* _GIVEN PROBLEM_
Format the lines from the line containing "Click the Get keycode button" to the line containing "Action: point(1818,80)" as a numbered list, leaving out any blank lines.
start STORED ROWS
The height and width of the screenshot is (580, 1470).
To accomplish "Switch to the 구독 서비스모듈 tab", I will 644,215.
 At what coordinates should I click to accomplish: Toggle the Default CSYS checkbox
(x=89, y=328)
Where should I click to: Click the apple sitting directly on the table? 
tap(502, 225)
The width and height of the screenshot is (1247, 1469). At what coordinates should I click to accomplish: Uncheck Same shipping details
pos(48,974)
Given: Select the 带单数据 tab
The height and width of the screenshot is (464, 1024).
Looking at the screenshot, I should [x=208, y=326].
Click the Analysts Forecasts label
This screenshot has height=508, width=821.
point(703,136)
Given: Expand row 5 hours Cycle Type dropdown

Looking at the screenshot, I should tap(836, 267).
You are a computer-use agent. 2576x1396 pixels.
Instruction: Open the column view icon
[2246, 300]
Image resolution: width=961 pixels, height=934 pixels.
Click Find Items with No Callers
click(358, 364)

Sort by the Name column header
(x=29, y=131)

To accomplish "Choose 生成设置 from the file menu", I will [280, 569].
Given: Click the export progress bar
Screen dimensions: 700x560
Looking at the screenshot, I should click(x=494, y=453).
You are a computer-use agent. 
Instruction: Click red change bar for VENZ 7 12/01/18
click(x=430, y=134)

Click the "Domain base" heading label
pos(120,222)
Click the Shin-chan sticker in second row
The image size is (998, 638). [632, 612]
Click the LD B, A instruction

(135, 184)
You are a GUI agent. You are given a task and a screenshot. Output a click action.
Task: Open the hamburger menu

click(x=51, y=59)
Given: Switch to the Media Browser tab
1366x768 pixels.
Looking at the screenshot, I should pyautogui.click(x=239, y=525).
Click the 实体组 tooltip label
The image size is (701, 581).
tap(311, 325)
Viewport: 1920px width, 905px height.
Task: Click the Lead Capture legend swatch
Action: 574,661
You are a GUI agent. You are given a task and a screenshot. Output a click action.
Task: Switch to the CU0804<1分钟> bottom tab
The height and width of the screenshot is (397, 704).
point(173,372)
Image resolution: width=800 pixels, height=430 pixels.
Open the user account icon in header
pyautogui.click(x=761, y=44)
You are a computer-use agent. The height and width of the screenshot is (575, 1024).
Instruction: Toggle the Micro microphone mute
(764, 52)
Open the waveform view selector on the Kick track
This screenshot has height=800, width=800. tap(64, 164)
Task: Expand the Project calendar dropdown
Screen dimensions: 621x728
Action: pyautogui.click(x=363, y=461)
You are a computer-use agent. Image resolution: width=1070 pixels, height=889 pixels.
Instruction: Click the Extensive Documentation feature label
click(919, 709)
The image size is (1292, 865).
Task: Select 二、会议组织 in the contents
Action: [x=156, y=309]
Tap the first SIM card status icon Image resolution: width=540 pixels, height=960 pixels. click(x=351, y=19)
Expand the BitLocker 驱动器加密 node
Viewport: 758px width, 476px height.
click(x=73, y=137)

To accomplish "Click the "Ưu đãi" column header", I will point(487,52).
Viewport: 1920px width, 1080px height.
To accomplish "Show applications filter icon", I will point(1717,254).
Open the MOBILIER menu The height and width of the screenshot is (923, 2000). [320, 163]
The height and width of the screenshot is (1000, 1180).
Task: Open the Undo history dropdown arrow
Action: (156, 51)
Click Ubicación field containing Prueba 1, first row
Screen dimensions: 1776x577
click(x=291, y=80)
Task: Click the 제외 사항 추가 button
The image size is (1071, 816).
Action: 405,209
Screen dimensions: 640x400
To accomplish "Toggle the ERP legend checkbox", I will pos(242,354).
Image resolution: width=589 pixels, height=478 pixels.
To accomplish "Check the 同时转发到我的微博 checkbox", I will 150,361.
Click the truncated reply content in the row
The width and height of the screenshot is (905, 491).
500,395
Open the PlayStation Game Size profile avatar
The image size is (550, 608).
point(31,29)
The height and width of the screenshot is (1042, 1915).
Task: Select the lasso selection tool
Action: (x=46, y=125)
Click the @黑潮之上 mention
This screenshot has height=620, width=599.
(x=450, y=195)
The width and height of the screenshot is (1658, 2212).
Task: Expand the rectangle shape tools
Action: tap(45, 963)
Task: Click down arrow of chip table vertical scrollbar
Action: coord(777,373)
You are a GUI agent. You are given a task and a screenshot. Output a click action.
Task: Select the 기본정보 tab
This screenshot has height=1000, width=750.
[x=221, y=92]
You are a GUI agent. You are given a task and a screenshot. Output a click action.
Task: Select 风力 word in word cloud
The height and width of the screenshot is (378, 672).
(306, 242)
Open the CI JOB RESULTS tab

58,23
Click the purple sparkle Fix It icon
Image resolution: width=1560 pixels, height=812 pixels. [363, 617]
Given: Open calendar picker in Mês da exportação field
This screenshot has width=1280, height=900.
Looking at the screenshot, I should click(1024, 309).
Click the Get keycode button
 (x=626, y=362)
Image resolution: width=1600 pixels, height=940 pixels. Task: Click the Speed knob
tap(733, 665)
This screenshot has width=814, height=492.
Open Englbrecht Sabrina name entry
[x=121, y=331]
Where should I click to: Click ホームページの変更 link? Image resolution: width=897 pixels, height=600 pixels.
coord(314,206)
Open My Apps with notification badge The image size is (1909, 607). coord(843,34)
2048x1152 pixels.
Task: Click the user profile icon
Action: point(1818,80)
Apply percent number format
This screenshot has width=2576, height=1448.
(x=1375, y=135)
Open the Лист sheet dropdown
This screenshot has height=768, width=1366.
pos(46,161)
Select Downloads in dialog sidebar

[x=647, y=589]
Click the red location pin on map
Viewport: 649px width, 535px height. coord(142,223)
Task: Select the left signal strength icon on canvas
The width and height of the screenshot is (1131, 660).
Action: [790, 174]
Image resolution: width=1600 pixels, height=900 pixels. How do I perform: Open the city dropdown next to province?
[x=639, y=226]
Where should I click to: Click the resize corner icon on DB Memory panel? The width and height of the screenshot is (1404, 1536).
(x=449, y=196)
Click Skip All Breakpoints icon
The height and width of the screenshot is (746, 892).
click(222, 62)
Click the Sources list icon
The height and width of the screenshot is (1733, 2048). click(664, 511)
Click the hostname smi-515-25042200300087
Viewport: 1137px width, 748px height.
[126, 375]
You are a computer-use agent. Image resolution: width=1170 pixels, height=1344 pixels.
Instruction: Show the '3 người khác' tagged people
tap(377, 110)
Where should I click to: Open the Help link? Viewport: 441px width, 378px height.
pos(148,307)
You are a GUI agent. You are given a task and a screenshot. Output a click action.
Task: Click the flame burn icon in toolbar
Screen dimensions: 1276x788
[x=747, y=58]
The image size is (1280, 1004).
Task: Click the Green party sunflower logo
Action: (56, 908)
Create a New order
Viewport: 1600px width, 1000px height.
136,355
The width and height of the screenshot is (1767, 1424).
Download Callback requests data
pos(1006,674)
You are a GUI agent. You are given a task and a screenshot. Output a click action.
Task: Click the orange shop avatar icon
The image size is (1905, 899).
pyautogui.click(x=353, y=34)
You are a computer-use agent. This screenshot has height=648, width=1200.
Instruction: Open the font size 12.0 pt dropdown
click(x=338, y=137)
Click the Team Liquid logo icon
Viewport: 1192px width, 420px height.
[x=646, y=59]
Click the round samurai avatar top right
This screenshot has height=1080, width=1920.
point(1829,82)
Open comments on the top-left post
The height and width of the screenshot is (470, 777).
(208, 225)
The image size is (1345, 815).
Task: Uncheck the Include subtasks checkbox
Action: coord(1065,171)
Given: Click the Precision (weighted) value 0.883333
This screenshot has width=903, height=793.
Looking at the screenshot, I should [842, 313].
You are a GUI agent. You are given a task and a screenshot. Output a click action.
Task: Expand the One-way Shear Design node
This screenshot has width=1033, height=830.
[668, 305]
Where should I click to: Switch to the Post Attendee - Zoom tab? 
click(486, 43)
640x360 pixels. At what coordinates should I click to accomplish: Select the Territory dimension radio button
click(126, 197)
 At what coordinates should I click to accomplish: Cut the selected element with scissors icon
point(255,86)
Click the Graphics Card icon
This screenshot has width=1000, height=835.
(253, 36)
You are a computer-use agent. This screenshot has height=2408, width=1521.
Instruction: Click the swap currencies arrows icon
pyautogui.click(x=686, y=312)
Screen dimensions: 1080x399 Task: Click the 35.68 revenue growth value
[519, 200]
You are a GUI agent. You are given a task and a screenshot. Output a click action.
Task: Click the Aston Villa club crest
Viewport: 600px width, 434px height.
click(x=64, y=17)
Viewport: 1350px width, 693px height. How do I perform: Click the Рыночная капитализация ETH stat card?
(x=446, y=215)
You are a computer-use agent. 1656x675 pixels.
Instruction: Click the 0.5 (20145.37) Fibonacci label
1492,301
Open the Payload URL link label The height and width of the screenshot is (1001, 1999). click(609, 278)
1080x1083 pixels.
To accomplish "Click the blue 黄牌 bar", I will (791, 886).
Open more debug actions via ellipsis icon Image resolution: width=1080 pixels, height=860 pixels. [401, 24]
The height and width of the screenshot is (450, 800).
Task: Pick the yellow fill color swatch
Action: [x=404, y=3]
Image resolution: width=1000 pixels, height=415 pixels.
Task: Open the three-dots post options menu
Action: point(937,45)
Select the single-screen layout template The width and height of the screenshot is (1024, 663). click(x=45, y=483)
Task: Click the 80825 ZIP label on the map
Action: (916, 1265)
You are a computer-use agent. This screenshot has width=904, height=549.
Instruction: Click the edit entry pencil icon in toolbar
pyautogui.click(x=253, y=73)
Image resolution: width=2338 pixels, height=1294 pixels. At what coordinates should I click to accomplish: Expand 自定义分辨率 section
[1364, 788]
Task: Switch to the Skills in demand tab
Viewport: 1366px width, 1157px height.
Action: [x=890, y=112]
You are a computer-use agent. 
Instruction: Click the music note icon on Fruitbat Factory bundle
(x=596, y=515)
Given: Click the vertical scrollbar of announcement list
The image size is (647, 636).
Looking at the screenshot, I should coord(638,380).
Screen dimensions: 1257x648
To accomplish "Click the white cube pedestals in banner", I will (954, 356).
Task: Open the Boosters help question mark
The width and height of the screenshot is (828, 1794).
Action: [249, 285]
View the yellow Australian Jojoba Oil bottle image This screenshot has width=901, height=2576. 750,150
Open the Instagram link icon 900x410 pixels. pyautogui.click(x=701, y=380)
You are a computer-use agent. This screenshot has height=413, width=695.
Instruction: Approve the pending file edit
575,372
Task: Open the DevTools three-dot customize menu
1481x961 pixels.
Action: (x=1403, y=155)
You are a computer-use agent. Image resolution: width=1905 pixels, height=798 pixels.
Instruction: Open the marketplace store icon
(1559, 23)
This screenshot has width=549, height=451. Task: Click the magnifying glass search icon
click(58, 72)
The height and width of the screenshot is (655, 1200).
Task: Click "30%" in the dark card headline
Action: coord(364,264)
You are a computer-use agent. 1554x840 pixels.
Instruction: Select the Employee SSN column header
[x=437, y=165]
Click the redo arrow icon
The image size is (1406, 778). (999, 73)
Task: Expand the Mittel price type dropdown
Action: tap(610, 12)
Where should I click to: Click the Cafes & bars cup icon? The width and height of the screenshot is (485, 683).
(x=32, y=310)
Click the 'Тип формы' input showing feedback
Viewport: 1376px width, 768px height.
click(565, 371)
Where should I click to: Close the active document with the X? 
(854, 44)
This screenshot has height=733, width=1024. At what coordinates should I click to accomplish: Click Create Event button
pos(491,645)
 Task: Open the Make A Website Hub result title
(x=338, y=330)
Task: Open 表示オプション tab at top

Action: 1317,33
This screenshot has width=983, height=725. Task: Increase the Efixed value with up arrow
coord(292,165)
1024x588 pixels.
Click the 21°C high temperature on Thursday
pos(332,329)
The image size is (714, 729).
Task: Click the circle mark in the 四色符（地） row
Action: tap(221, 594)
end STORED ROWS
* _FULL OUTPUT_
1. Click the Get keycode button
2.  (x=626, y=362)
3. Image resolution: width=1600 pixels, height=940 pixels. Task: Click the Speed knob
4. tap(733, 665)
5. This screenshot has width=814, height=492.
6. Open Englbrecht Sabrina name entry
7. [x=121, y=331]
8. Where should I click to: Click ホームページの変更 link? Image resolution: width=897 pixels, height=600 pixels.
9. coord(314,206)
10. Open My Apps with notification badge The image size is (1909, 607). coord(843,34)
11. 2048x1152 pixels.
12. Task: Click the user profile icon
13. Action: point(1818,80)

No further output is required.